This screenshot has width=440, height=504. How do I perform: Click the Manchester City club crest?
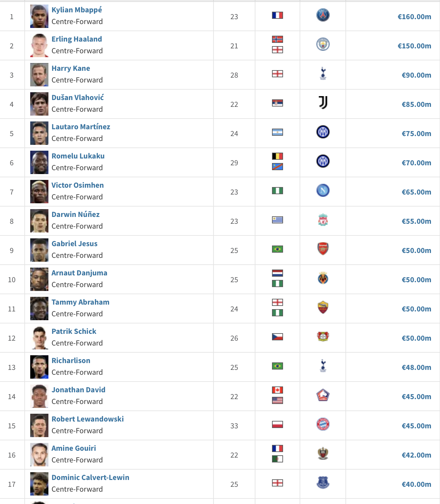click(323, 44)
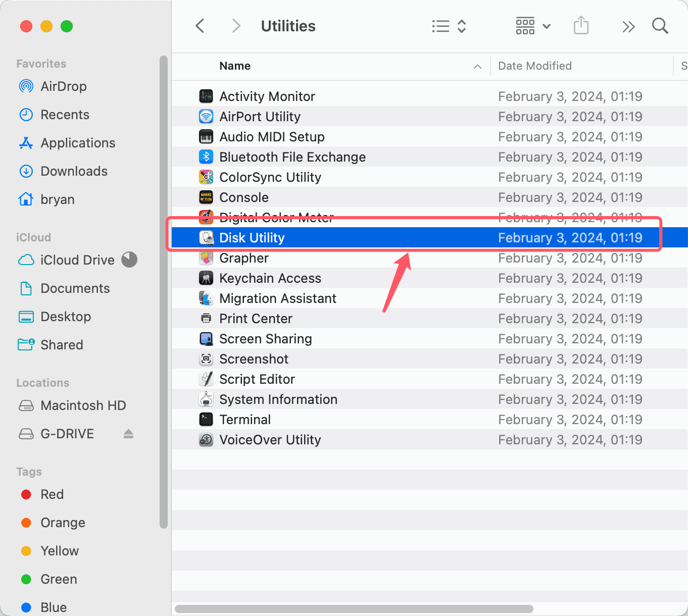Click the Share icon in the toolbar
The width and height of the screenshot is (688, 616).
(581, 26)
══════════
- [Required work]: Give the records above again in full and exactly, but exclude every picture.

- [Answer for this exercise]:
This screenshot has width=440, height=504. How do I perform: Click the Manchester City club crest?
click(323, 44)
Click the Share icon in the toolbar
The width and height of the screenshot is (688, 616).
(581, 26)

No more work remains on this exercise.